We meandered our way through lunch and listened to stories of life when mique was served once a week,  the war was on, times were tough but villagers pulled together and kept food on the table.  Mique is just  a dish, but it was also memories brought to life.  And once the civet was gone, mique became dessert, slathered with butter and Danie’s home made raspberry jam.

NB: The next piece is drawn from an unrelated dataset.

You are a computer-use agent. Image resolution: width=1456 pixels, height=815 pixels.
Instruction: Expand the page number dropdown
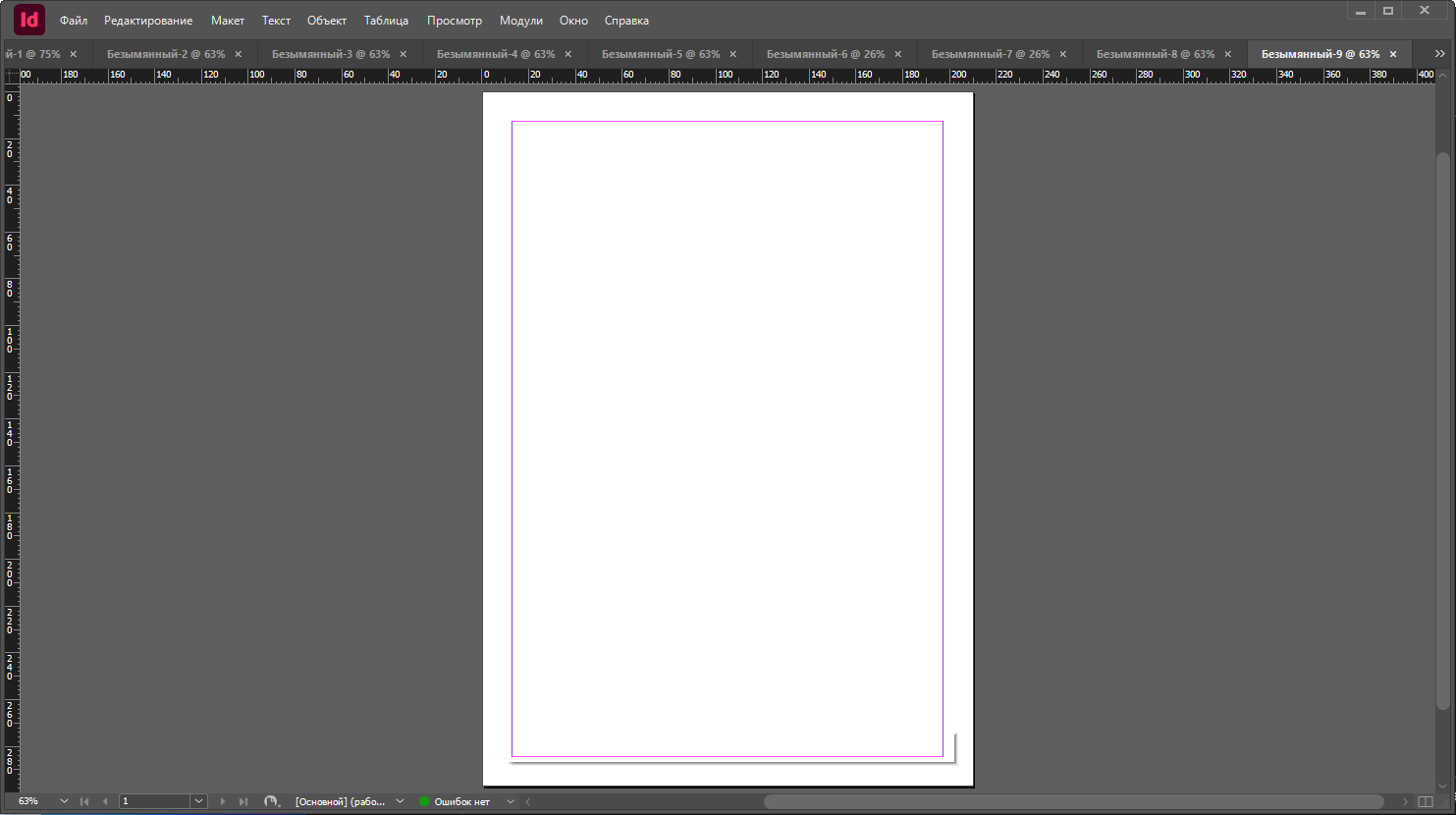click(198, 801)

When we got home I immediately made mique before I forgot Danie’s recipe and gestures.  I have a vegetarian daughter so there was no civet d’oie, but rather a vegetable stew.   It was perfect, a big, soft reminder of our days on the farm.

mique with stew

Mique

1 cup (250ml) lukewarm milk
2 packages active dry yeast
2 teaspoons sugar
3 large eggs
1 shy tablespoon sea salt
4 1/2 to 4-3/4  cups (650-690g) all-purpose ,unbleached flour

  1.  Place the milk, the yeast, and the sugar into a large bowl, stir, and let sit until the yeast bubbles to the top of the milk.  Add the eggs, beating until they are incorporated into the liquid, then stir in the salt.  Gradually add the flour, 1 cup at a time, until you have a soft dough that doesn’t stick to your fingers.  Knead the dough right in the bowl until all of the flour is thoroughly incorporated into it, about ten times.
  2. Line a colander, the top of a steamer or couscoussier, with a linen towel. Turn the dough into it, and fold the towel lightly over the dough, and let rise in a warm spot (about 75F;24C) until the dough is nearly doubled in bulk, which will take at least 1 hour.
  3. When the dough is risen, fill to two thirds the bottom of a large pot, a steamer, or a couscoussier with water and bring to a boil over high heat. Set the colander/steamer over the steaming water, fold the towel lightly over the dough and partially cover. Steam until the dough feels firm, for about 30 minutes.  Turn the dough out onto a plate and slide it back into the steamer on the opposite side, lightly fold the cloth over it and cover partially. Continue to steam until the dough feels firm, an additional 30 minutes. Check the water from time to time to be sure there is enough; if you need to add water, make sure it is hot to boiling, so the steaming process isn’t interrupted.
  4. When the mique is cooked, serve immediately while it is still warm,with the stew or soup (or anything) of your choice.  Danie makes sure there is butter on the table, to complement her mique.